大学卒業後にハノイへ移住して20年以上が経過するが、いまだ持ち家はなく、社会住宅の販売情報が出るたびに応募しているという。
約10億VNDからの住宅価格
今回の対象となる「Sunrise Home」プロジェクトは、敷地約3,300㎡、地上15階・地下1階、全160戸で構成される。
- 販売戸数:全体の70%
- 面積:40~59㎡
- 価格:約2,470万VND/㎡(VAT込み)
総額では約9億8,800万VNDから14億VND超となる。
同プロジェクトは市中心部から約14kmに位置する。
社会住宅計画は拡大も需要は依然高い
ハノイ市によると、2021~2025年にかけて約2万3,792戸の社会住宅が供給され、政府目標の127%を達成した。
一方、2026~2030年には
- 最低12万戸
- 最大50万戸(多目的開発)
の供給を目指すとしている。
繰り返される“徹夜行列”
2025年末にも、別の社会住宅プロジェクトで同様に数百人が徹夜で並ぶ事態が発生していた。

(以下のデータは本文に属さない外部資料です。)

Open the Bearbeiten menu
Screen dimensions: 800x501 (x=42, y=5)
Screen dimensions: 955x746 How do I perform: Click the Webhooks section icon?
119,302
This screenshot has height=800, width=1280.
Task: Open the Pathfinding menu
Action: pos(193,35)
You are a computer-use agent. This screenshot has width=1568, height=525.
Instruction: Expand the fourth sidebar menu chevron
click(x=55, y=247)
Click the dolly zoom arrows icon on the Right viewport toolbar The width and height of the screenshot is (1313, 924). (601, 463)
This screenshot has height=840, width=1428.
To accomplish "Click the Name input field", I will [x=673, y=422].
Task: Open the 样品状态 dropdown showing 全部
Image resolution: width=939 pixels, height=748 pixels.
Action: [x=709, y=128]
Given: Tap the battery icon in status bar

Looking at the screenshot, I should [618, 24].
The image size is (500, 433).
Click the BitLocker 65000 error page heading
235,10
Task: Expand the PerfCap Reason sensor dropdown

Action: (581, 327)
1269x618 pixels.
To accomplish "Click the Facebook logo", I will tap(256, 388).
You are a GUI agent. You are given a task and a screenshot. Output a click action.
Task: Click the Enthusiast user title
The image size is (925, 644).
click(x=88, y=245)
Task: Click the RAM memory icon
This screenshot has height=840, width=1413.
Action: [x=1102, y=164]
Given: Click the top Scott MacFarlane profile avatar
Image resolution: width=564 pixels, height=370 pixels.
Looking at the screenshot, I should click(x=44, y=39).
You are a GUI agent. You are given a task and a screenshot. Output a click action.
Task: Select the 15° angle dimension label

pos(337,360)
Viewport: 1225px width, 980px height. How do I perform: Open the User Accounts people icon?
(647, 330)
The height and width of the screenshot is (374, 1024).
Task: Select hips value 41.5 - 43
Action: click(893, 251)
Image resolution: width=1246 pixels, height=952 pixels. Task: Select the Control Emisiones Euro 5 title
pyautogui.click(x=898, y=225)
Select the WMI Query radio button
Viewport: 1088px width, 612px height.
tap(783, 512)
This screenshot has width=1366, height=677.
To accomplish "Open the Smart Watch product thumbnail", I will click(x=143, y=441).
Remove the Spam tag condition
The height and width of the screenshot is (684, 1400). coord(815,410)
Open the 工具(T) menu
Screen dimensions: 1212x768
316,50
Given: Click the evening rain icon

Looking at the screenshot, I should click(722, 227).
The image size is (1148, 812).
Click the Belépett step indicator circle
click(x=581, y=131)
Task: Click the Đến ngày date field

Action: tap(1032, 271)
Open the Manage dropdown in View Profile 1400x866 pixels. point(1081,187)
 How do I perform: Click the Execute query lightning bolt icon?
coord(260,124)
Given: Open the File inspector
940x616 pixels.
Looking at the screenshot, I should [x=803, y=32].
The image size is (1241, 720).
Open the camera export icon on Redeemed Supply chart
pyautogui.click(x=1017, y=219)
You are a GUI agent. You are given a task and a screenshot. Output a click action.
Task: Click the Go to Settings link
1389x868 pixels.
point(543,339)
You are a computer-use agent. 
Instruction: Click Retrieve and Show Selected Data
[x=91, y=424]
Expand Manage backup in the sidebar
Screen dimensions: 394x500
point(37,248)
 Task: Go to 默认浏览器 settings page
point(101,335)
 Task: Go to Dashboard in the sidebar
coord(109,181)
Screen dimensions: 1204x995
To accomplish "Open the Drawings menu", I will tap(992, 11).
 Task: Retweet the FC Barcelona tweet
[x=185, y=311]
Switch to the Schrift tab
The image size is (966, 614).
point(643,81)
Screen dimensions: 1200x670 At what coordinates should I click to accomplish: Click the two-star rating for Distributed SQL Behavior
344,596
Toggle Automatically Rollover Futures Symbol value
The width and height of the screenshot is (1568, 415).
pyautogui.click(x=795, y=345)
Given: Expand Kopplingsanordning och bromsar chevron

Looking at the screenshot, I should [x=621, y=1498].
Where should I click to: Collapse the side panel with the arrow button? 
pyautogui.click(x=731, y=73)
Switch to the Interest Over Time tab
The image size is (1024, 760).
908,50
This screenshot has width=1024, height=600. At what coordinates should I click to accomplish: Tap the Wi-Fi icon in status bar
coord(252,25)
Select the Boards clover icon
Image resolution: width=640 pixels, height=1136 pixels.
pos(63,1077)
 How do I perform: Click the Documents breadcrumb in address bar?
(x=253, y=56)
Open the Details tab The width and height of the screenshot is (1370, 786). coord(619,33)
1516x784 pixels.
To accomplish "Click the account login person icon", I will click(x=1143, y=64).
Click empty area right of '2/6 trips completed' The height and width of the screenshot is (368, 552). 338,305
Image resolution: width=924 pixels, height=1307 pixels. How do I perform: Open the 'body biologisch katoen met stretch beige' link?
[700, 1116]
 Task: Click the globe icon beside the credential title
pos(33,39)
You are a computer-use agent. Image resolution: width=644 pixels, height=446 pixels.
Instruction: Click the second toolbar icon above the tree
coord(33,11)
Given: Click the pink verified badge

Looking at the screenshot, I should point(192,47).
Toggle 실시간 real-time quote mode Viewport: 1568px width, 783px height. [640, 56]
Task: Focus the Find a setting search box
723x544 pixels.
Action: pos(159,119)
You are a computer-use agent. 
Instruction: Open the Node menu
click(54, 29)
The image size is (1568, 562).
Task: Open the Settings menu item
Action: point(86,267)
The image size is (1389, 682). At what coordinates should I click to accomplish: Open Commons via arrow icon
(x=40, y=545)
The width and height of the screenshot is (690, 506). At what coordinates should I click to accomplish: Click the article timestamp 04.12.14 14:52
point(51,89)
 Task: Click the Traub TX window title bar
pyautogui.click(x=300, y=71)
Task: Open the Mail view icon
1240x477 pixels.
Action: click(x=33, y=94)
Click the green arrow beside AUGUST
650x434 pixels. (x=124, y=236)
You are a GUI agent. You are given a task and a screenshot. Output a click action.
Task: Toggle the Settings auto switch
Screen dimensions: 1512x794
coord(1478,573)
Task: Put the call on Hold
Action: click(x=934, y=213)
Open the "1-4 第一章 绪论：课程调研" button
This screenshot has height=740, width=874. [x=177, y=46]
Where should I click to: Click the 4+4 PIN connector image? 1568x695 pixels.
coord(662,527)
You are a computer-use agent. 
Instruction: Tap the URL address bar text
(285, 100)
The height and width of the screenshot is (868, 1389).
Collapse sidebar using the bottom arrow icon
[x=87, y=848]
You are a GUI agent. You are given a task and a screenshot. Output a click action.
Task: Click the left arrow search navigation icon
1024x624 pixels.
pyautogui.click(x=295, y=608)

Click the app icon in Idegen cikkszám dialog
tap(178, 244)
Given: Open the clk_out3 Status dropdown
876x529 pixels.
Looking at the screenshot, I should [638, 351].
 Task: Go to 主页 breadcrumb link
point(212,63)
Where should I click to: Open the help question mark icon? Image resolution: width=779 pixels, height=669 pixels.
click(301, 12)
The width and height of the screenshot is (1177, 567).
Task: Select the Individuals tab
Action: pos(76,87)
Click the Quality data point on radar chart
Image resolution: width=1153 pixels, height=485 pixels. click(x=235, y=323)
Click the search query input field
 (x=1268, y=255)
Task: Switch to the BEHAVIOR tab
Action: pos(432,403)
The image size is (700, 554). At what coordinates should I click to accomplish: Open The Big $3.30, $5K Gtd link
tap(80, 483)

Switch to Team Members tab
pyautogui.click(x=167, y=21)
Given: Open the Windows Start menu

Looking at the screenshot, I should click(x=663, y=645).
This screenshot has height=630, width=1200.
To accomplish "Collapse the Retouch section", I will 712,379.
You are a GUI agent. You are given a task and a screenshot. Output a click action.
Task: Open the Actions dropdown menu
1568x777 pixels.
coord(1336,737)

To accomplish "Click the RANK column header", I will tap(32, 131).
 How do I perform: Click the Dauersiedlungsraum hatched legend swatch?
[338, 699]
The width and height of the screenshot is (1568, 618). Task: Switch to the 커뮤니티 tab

当時は地元当局が警備体制を強化し、秩序維持と申請支援にあたった経緯がある。
背景に住宅取得の難しさ
社会住宅を巡る長時間の行列は、都市部における住宅取得の難しさと需要の高さを改めて浮き彫りにしている。
※本記事は、各ニュースソースを参考に独自に編集・作成しています。